Maintaining Independence – Are Legal Advisors Over Cautious When Working with Experts?

Rebecca Ruthven

Associate Director, Forensic Accounting and Commercial Damages

+61 2 9255 9100

Maintaining an expert’s independence is of utmost importance. All participants in an arbitration or court proceedings know that a situation where an expert’s independence is being questioned should be avoided. However, what is a reasonable level of caution for legal advisors to hold when working with experts? 

The use of and interactions with experts can vary between litigation and arbitration and between jurisdictions. More often in court proceedings, experts are in a situation where the legal advisers want to limit direct access to clients to mitigate the perceived risk of potential challenges to the expert’s independence. 

A cautious approach is understandable and often taken to ensure that the expert’s opinions and analysis remain unbiased and objective. Legal advisers may have concerns that direct interaction between experts and clients could lead to inadvertent influence, conflicts of interest, or compromises in independence. There are certainly instances where courts have found that experts have become too close to their clients. By limiting expert-client interactions, legal advisers can help mitigate these risks.   

However, it is important to strike a balance between managing potential risks and allowing experts the necessary access to clients for information gathering, understanding the context of the case and also assessing actual damages which, often, clients may not completely understand themselves. As long as the experts conduct all interactions and analysis on the basis that they are an independent expert, where does the risk lie? 

Consider an investment treaty claim, where there is expropriation of an asset and no financial records exist. While the investor may have a pre-conceived idea of its loss, often, this is not supported by factual evidence. In such a situation, it is commonly accepted that the expert will have to interact with the client to understand what was actually expropriated and the chance of success. Then the expert will independently quantify the damages themselves and will not be assessing a claim value advanced by the client. 

The key is ensuring that the expert does not cross the line from “independent” to “advocate”.  

Having direct access to clients can be important, especially during the early stages of an appointment. It enables clients to understand the context of the expert’s information requests and any subsequent queries from the expert. Further, it allows experts to understand the potential limitations of the available information. This interaction not only helps to build the client’s understanding of the process but also streamlines the process of providing the relevant information and data required for thorough analysis. 

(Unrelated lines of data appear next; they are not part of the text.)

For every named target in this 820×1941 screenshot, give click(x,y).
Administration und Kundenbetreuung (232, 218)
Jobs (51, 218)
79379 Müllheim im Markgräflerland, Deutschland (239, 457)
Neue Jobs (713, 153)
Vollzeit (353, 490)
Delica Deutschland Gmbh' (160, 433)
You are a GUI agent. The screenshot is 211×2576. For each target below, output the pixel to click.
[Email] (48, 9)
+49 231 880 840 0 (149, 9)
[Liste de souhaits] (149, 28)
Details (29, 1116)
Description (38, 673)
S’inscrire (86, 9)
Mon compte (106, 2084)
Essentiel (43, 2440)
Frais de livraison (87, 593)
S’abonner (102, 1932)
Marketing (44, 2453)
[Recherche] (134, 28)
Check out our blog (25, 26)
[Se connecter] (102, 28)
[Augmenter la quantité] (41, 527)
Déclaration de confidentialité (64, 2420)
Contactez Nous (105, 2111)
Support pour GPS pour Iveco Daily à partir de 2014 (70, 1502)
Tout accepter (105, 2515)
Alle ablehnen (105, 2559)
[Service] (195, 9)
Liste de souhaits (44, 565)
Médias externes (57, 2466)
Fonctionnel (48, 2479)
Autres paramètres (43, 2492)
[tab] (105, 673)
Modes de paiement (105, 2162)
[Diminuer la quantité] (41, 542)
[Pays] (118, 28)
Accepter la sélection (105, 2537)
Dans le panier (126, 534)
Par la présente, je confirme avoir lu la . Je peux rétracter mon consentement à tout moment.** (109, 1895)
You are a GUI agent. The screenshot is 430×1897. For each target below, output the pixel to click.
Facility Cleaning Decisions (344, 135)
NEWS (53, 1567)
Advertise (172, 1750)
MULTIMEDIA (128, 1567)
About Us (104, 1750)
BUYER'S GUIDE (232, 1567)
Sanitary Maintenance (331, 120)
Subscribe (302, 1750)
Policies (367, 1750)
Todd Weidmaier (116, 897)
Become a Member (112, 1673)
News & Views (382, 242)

Further, direct access provides an opportunity for experts to understand the facts of the case firsthand. An expert’s understanding of these facts is fundamental as they refer to and rely upon them, ultimately determining their approach and resulting opinion. Additionally, such discussions benefit legal advisors as they assist in identifying relevant facts and the potential requirement for factual witnesses. Such discussions can enhance the legal advisors’ understanding of the case and the approach taken by the expert.   

Early interaction with experts can also help to take the emotion out of a case. Parties become invested in their dispute, and if an expert can interact directly with clients at an early stage, this can bring pragmatism to proceedings and an understanding of actual damage. Often, this can bring the parties closer together and assist in earlier settlement. 

Where restrictions on client access are legitimately required, legal advisors should communicate the reasons for this restriction to help foster understanding and transparency, ensuring that experts are aware of the rationale behind the limitations. 

In addition, but to a lesser extent, legal advisors may refrain from requesting and reviewing draft expert reports. Legal advisors may be concerned about potential questions on their level of input in the drafting of expert reports. An expert report should reflect the opinion of the expert only, which is reasoned, considered, supported, and, of course, independent.   

However, legal advisors can provide very valuable input without impacting an expert’s independence: 

  • Does the expert report answer the questions they have been instructed to address? 
  • Are explanations clear and understandable to a non-expert? 
  • Has factual evidence been misinterpreted or even missed that should have been considered? 
  • Is the expert complying with the rules/protocols relevant to the particular arbitration or court proceedings? 
  • Are there any typos (experts are human too). 

It should be noted that consideration should be given to potential disclosure risks when communicating with experts and sharing draft expert reports. However, at the very least, it can be helpful for a final draft expert report, which reflects an expert’s opinion after consideration of all available information and facts, to be shared and reviewed by the legal advisors. Not only does it provide an opportunity for the input set out above, but for the legal advisors to understand the expert’s opinion and both the weaknesses and strengths of their case in advance of submission. It also allows legal advisors to challenge an expert on certain opinions or assumptions made, and an expert should encourage such questions to ensure their expert opinion is robust.   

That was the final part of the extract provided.